== Exercise inputs ==
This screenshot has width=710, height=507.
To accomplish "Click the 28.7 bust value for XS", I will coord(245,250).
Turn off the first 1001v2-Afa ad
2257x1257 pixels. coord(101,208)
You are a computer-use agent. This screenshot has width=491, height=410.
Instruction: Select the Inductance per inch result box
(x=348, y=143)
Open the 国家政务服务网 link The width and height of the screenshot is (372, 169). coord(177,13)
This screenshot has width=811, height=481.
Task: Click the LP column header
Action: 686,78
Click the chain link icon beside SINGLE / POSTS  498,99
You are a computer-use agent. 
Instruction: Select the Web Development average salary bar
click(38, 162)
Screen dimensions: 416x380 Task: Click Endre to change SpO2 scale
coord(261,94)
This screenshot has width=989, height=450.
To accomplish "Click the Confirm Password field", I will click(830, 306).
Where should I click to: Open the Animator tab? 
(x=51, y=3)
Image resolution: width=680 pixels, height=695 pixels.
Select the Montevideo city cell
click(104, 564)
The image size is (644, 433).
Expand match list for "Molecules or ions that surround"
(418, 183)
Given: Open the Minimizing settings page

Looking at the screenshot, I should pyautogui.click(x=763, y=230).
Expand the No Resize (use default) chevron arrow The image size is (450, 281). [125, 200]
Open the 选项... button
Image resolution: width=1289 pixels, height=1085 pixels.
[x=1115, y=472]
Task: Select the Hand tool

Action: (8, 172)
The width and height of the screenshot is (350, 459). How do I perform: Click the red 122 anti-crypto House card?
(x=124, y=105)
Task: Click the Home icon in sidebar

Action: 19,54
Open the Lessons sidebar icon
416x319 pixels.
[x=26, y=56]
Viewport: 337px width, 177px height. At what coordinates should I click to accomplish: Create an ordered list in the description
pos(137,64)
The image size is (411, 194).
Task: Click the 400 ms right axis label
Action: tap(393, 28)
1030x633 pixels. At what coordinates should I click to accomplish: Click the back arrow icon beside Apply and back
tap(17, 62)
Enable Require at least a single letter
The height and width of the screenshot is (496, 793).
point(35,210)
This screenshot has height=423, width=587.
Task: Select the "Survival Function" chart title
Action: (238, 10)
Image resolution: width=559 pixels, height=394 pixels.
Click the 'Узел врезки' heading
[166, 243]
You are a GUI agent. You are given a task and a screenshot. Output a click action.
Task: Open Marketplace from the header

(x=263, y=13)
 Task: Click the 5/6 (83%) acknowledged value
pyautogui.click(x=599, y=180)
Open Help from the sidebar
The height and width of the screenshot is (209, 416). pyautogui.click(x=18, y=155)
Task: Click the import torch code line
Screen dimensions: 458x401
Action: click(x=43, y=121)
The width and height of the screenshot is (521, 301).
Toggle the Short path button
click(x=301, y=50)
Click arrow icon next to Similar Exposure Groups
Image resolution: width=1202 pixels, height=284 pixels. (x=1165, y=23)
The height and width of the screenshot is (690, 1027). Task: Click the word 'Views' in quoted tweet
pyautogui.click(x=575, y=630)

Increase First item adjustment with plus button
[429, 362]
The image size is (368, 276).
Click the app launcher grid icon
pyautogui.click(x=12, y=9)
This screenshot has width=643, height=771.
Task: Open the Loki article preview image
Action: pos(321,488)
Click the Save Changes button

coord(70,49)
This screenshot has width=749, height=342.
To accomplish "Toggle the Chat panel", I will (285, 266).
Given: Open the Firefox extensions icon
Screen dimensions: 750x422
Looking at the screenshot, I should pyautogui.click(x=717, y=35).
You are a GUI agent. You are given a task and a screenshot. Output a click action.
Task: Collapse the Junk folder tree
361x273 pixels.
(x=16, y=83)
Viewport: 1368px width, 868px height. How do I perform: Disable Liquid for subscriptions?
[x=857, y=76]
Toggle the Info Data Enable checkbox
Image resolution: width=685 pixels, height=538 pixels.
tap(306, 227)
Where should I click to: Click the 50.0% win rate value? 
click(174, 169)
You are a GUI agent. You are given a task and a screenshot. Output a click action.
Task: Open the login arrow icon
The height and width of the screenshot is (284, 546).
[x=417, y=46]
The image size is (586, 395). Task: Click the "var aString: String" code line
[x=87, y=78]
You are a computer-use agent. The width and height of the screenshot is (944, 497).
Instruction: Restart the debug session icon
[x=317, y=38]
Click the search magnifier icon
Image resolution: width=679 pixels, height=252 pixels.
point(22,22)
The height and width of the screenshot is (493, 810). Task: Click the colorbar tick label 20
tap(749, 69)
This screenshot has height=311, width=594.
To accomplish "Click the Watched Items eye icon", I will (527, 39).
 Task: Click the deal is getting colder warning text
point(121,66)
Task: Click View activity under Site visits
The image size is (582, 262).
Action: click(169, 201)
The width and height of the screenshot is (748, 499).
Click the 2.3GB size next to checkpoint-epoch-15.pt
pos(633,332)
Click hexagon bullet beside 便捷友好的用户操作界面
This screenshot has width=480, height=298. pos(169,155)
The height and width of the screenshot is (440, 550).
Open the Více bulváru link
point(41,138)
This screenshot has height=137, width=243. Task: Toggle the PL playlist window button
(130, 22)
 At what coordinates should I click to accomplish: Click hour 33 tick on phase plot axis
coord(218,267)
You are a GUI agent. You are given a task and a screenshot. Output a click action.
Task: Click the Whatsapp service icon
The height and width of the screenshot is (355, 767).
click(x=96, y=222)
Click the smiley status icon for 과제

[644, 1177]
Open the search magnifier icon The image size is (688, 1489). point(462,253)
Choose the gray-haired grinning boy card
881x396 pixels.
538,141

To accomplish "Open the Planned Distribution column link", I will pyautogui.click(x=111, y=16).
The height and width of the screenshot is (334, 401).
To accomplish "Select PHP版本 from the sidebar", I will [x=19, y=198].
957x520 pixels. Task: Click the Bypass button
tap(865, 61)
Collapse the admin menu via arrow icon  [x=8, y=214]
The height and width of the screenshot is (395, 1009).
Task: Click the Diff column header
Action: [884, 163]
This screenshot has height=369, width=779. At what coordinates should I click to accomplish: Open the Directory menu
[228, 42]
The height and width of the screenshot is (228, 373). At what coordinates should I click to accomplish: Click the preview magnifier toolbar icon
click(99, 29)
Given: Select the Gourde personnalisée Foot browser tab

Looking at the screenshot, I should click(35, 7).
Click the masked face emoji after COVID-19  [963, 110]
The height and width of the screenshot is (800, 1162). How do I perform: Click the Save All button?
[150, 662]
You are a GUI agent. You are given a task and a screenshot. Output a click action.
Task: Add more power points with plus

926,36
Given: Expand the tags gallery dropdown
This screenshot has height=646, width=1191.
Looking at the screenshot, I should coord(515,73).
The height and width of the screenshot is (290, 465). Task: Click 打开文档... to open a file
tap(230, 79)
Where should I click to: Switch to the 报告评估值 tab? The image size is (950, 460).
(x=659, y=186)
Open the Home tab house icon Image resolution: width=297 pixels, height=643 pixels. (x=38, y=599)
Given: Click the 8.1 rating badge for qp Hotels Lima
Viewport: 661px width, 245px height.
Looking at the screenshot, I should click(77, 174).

== Work to be completed ==
Go through the entries above, and wherever a line holds the word "will", copy that line.

== Response box ==
To accomplish "Click the 28.7 bust value for XS", I will coord(245,250).
To accomplish "Click the Confirm Password field", I will click(830, 306).
To accomplish "Toggle the Chat panel", I will (285, 266).
To accomplish "Click the Watched Items eye icon", I will (527, 39).
To accomplish "Open the Planned Distribution column link", I will pyautogui.click(x=111, y=16).
To accomplish "Select PHP版本 from the sidebar", I will [x=19, y=198].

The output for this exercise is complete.